The gently unfolding patterns of “A Veiled Path” suggest the influence of minimalism with Husband’s subtly mutating piano arpeggios embellished by Reuter’s atmospheric electronica,  the guitarist / sound artist once more creating an impressive array of colours and textures from the resources available to him. Again the piece remains true to the prevailing theme of the album, resulting in a chilly, but unsettling beauty.

“White Horses” is dedicated to the memory of Holdsworth and the improvisation was titled by Husband, the other pieces being named by Reuter. In his video interview Husband reveals that for him the enormity of Holdsworth’s death didn’t fully kick in until he was off the road and on a family holiday, the phrase “White Horses” being a reference to breaking surf. Musically the piece follows on from “A Veiled Path”, there’s that same sense of austere beauty and gentle melancholy, qualities achieved through a combination of acoustic piano and guitar enhanced electronica.

The album concludes on a more optimistic note with “Illuminated Heart”, which has more of a song like structure than the five previous improvisations. But the focus remains on beauty, spaciousness and atmosphere. Even here Husband and Reuter choose not to rush, continuing to focus on mood building and on colour, nuance and texture.

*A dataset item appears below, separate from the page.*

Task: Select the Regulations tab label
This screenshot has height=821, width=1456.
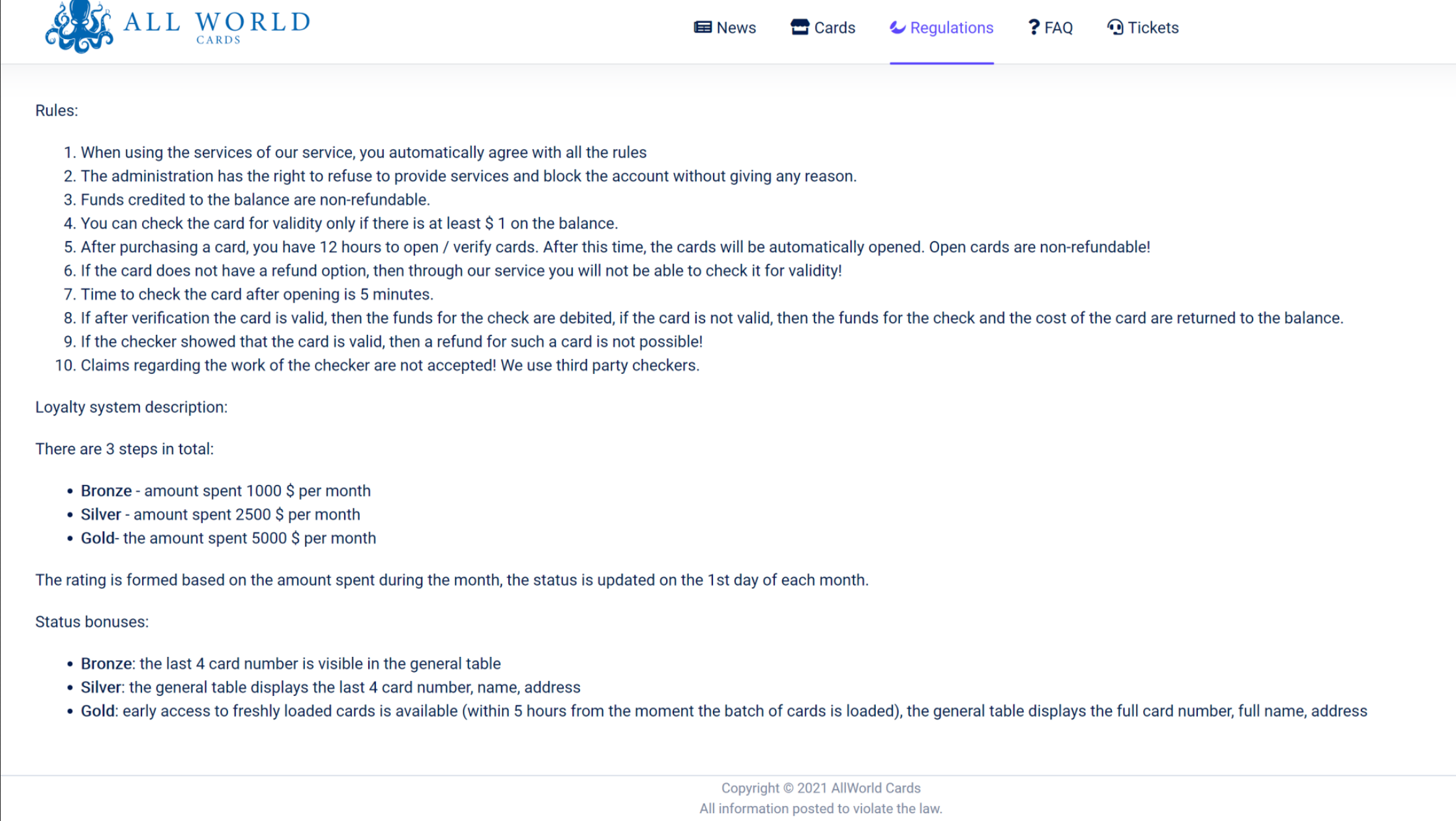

There’s a unified and unifying quality about the six improvisations here with Husband and Reuter maintaining the same mood for the duration for the album. In all there’s around fifty minutes of music, but despite the fact that it’s largely one paced it never feels boring as the duo skilfully draw the listener into their delicately constructed sound world.

As Husband has stated the prevailing mood is often “solemn, introspective and understated”, but, as we have all come to learn during the lockdown, there can be genuine beauty in solitude.  Although occasionally unsettling this music is also often chillingly beautiful, and in this respect very much reflects the spirit of our times.

It won’t be for everyone, and despite being improvised it won’t necessarily appeal to jazz fans who are purely looking for swing. But nevertheless I feel that this an album capable of appealing to a broad swathe of listeners,  ranging from curious jazzers, to rock fans drawn in by the Crimson connection, to lovers of contemporary classical and electronic music.